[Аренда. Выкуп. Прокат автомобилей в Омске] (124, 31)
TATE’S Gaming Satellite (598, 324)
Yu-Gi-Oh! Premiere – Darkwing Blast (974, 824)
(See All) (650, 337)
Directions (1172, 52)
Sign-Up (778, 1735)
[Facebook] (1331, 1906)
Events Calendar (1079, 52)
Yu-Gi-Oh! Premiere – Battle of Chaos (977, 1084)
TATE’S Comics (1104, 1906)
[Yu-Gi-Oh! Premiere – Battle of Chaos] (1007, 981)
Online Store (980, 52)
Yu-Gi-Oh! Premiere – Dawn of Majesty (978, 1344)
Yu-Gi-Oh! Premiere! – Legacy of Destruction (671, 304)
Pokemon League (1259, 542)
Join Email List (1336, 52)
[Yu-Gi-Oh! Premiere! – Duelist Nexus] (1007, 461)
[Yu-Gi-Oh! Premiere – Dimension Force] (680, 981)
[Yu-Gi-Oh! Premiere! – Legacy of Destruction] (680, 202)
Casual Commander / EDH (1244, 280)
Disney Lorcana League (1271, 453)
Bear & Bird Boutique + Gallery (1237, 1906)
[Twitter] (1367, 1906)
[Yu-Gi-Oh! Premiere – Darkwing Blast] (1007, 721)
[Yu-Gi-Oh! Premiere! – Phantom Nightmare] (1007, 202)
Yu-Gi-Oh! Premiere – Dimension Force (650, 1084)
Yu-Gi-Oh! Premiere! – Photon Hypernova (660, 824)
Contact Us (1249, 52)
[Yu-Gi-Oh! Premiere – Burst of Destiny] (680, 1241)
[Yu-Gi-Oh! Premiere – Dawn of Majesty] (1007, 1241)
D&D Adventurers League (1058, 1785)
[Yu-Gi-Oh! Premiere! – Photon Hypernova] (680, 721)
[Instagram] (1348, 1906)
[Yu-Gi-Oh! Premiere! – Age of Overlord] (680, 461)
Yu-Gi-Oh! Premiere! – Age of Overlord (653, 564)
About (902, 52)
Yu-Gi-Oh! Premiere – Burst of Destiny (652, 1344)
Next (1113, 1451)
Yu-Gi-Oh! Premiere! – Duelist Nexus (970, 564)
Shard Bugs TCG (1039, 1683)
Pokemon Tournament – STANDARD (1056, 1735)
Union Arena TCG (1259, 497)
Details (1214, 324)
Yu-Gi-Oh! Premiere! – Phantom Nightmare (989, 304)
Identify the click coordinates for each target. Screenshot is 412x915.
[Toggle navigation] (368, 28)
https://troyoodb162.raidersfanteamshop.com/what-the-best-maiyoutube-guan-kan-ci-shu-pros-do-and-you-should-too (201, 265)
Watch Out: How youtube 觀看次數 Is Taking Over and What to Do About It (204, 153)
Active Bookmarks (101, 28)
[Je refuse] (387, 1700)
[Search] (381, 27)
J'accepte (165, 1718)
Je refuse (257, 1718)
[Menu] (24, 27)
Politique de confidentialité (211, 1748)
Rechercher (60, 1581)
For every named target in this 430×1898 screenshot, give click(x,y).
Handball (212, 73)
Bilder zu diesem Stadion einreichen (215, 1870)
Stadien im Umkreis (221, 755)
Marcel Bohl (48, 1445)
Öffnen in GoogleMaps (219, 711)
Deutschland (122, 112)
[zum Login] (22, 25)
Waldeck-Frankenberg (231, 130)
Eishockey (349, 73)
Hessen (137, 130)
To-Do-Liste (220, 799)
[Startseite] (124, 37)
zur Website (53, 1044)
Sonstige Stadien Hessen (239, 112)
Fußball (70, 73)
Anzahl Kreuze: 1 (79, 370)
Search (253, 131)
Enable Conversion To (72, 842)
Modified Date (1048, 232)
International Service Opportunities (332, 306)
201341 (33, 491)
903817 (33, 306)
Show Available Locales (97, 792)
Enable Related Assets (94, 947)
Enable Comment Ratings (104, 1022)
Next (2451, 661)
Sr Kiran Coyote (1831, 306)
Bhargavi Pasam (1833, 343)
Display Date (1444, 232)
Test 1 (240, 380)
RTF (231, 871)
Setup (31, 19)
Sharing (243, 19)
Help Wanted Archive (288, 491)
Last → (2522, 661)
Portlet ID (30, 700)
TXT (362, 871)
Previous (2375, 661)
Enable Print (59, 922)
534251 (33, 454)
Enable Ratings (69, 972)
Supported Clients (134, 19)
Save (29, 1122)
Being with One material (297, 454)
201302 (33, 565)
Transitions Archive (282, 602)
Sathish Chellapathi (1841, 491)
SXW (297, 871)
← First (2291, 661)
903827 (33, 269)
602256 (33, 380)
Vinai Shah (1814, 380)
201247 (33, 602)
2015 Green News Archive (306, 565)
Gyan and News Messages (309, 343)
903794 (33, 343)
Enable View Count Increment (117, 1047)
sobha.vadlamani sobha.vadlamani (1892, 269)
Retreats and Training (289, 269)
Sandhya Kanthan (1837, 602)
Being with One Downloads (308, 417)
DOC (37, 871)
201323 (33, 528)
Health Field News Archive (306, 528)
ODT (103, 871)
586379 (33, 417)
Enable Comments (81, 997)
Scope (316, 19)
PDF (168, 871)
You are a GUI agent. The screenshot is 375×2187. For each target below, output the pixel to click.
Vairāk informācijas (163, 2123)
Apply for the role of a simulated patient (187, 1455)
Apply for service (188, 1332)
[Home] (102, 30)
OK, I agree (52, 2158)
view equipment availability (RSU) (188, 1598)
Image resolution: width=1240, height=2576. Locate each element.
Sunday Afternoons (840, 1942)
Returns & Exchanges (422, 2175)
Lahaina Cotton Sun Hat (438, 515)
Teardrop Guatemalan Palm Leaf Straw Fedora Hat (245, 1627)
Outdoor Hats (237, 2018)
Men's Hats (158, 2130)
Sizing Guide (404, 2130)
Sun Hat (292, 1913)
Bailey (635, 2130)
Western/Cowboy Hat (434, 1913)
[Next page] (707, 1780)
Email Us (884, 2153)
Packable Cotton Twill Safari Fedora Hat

---*---

Starting at the line above that holds "Bilder zu diesem" and ending at the line that holds "[Startseite] (124, 37)", transcribe each line exactly and include no other lines.

> _RESPONSE AREA_
Bilder zu diesem Stadion einreichen (215, 1870)
Stadien im Umkreis (221, 755)
Marcel Bohl (48, 1445)
Öffnen in GoogleMaps (219, 711)
Deutschland (122, 112)
[zum Login] (22, 25)
Waldeck-Frankenberg (231, 130)
Eishockey (349, 73)
Hessen (137, 130)
To-Do-Liste (220, 799)
[Startseite] (124, 37)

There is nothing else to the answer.